Electrobat
The Electrobat was the first successful electric automobile. It was designed and built in 1894 by mechanical engineer Henry G. Morris and chemist Pedro G. Salom in Philadelphia, Pennsylvania. Both had backgrounds in battery streetcars and, as the battery streetcar business was fading, they teamed up to make battery road vehicles. Their effort was patented on August 31, 1894. Built like a small version of a battery streetcar, it was a slow, heavy, impractical vehicle with steel tires to support the immense weight of its large lead battery. It entered production in 1895. In 1896, Morris and Salom founded the Morris & Salom Electric Carriage and Wagon Company,[1] evidently the first electric car company in America.
Subsequent versions were lighter and had pneumatic tires, with bodies built at the Caffrey Carriage Company in Camden, New Jersey. These cars steered by their rear wheels and had two 1.5-horsepower (1.1 kW) motors that propelled them 25 miles (40 km) per charge at 20 mph (32 km/h).
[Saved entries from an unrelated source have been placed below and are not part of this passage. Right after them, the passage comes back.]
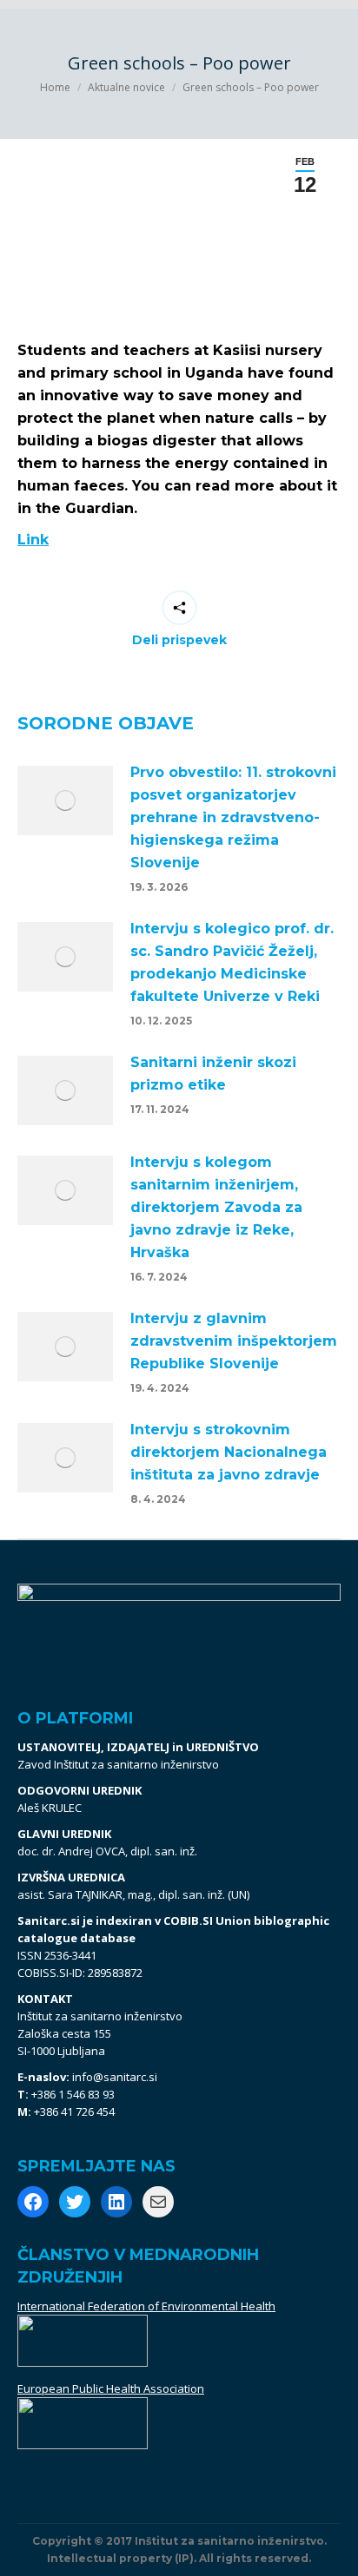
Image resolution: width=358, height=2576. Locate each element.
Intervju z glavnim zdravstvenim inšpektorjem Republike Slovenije (233, 1341)
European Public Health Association (110, 2388)
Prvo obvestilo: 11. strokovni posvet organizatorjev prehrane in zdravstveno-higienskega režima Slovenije (233, 817)
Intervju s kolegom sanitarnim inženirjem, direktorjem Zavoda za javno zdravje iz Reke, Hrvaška (216, 1207)
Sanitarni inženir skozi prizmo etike (213, 1073)
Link (33, 539)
Morris and Salom went on to build about a dozen Hansom cabs based on this vehicle, to compete with the horse-drawn cabs then in service in New York City; they operated in New York, Boston, and elsewhere.[1] They sold the cabs and their concept to Isaac L. Rice, who reincorporated the enterprise as the Electric Vehicle Company (Elizabethport, New Jersey), in 1897, and later became part of Pope's empire.[1]
References
- 1 2 3 G.N. Georgano, Cars: Early and Vintage, 1886-1930. (London: Grange-Universal, 1985).